✦ 3D Geometric Transformation Visualizer ✦

Abstract

The 3D Geometric Transformation Visualizer is an interactive AR/VR platform that bridges the gap between abstract linear algebra and intuitive spatial understanding. Built using Three.js, MediaPipe, and AR.js, the system renders five Platonic solids in real time and exposes their underlying transformation matrices — translation, rotation, and scaling — through multiple interaction paradigms. Users can manipulate geometry through keyboard input, hand gestures, device gimbal control, or augmented reality projection onto a physical Hiro marker. The platform visualizes coordinate space transitions across model, world, view, and clip space, making the graphics pipeline tangible rather than theoretical. Developed iteratively over six weeks by Team Rankers, the project demonstrates that immersive, browser-based tooling can make mathematical abstraction genuinely accessible without requiring specialized hardware or software installation.

Problem Statement

Traditional instruction in 3D geometry and linear algebra relies on static diagrams and symbolic notation. Students encounter transformation matrices as grids of numbers with no visceral connection to what those numbers do in space. Existing visualization tools are either too simplified — rotating a single shape with no matrix feedback — or too specialized, requiring desktop software like MATLAB or Blender. Browser-based AR/VR tooling capable of combining real-time rendering, gesture input, and coordinate space visualization in a single lightweight package was absent. This project was started to fill that gap: to create a tool that lets a student physically manipulate a geometric solid and simultaneously observe the transformation matrix update in real time, making the abstract concrete through direct interaction.

Methodologies

Three.js was chosen as the rendering backbone for its maturity, cross-browser support, and built-in geometry primitives. MediaPipe Hands provided the hand landmark detection pipeline for gesture recognition, running entirely client-side via WebAssembly. AR.js with Hiro marker support was integrated for augmented reality projection, overlaying the 3D scene onto a physical marker detected through the device camera. The device orientation API powered the gimbal mode, mapping physical phone tilt directly to scene rotation. All four modes share a unified transformation state — a single matrix stack — so switching between input methods preserves the current geometric state. The frontend is entirely static, requiring no backend, making deployment to Netlify trivial and keeping the barrier to access as low as possible.

Experimentation & Constraints

Gesture control via MediaPipe introduced 80–120ms latency on mid-range devices and required consistent lighting; low-contrast backgrounds caused frequent landmark dropout. Gimbal mode using the device orientation API suffered from gyroscope drift on budget Android devices, requiring a manual recalibration button. Hiro AR detection was highly sensitive to marker print quality and ambient lighting — glossy paper caused reflection artifacts that broke tracking entirely. Keyboard control was the most reliable but excluded mobile users and felt disconnected from the spatial nature of the content. Performance on mobile browsers was a persistent constraint across all modes, with the four-viewport Three.js render loop dropping below 30fps on devices older than two years, requiring a reduced-geometry fallback mode to maintain usability.
^^^^
→ **To-do list**
A. Please repeat the project summary word for word from "Experimentation & Constraints" to "to maintain usability.".
B. Name every coordinate space that the project summary says the platform visualizes transitions across.
Answer from the project summary alone.

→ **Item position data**
^^^^
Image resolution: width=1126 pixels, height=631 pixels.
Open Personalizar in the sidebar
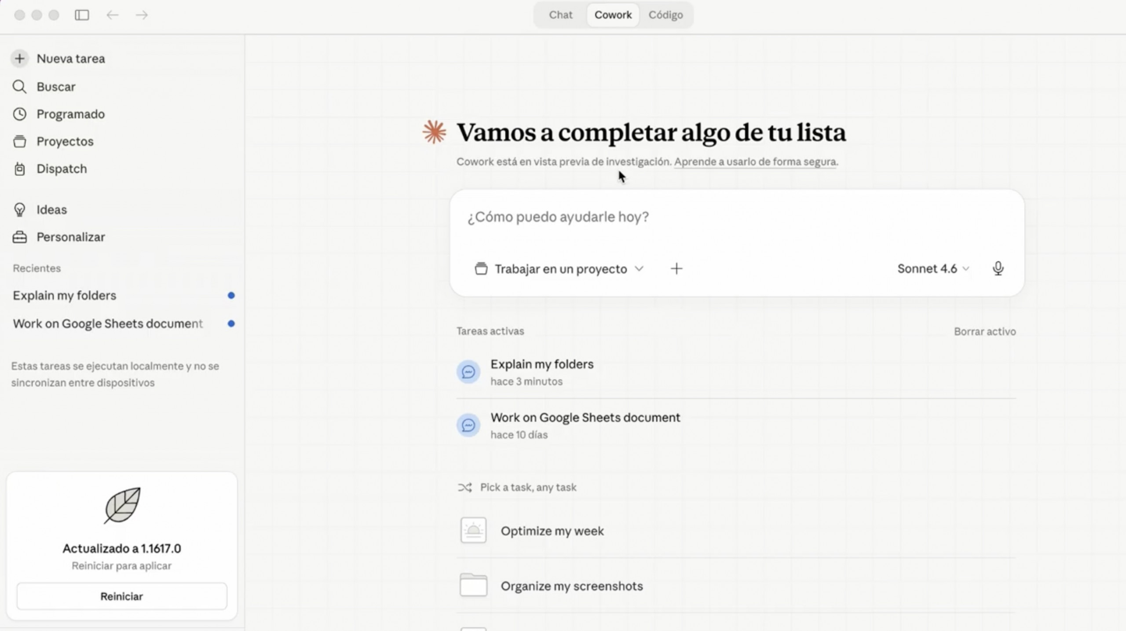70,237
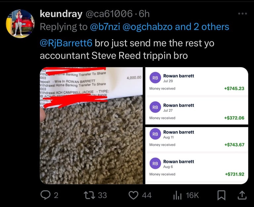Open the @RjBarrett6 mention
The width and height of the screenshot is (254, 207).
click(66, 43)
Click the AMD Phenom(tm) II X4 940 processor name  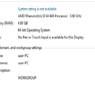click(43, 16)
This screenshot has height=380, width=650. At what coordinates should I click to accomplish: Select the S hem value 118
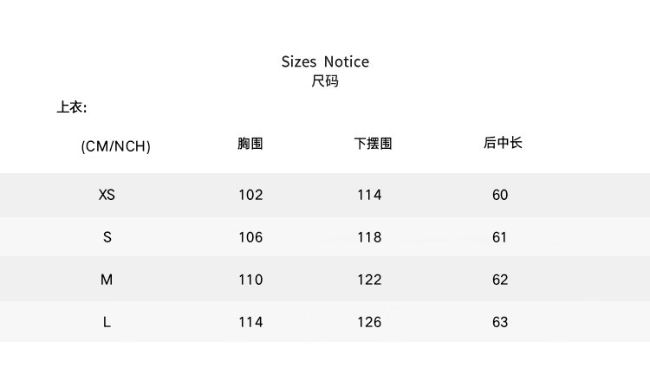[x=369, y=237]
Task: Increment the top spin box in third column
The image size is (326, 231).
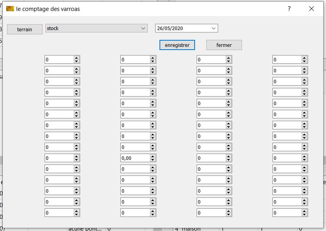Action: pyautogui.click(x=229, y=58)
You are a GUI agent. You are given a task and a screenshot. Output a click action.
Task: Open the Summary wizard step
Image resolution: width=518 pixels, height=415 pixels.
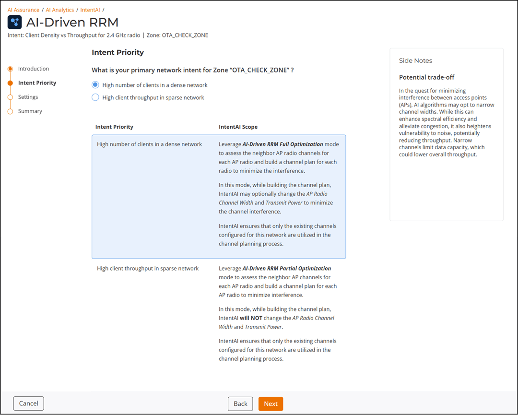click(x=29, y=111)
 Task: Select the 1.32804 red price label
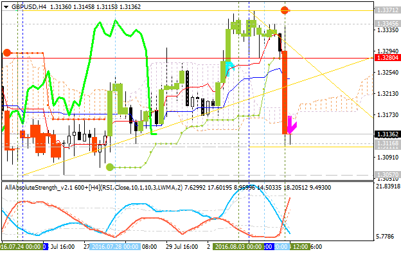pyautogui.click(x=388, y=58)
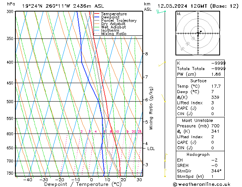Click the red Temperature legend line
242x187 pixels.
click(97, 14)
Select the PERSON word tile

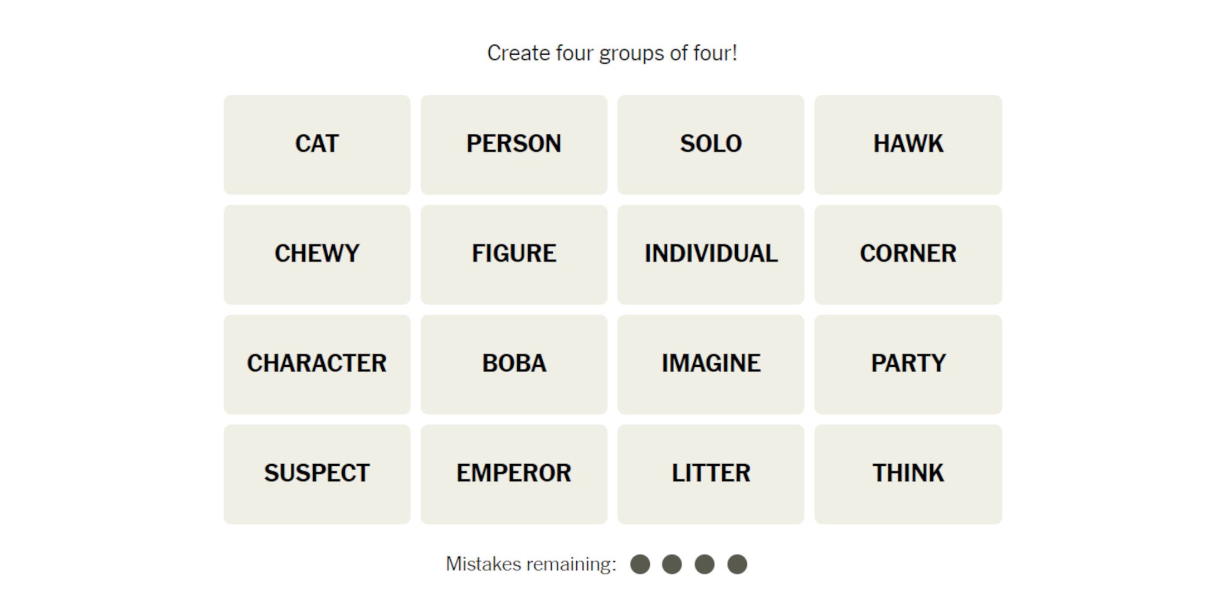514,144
^^^^
→ **Solutions per task**
A.
Experimentation & Constraints

Gesture control via MediaPipe introduced 80–120ms latency on mid-range devices and required consistent lighting; low-contrast backgrounds caused frequent landmark dropout. Gimbal mode using the device orientation API suffered from gyroscope drift on budget Android devices, requiring a manual recalibration button. Hiro AR detection was highly sensitive to marker print quality and ambient lighting — glossy paper caused reflection artifacts that broke tracking entirely. Keyboard control was the most reliable but excluded mobile users and felt disconnected from the spatial nature of the content. Performance on mobile browsers was a persistent constraint across all modes, with the four-viewport Three.js render loop dropping below 30fps on devices older than two years, requiring a reduced-geometry fallback mode to maintain usability.

B. Model space, world space, view space, and clip space.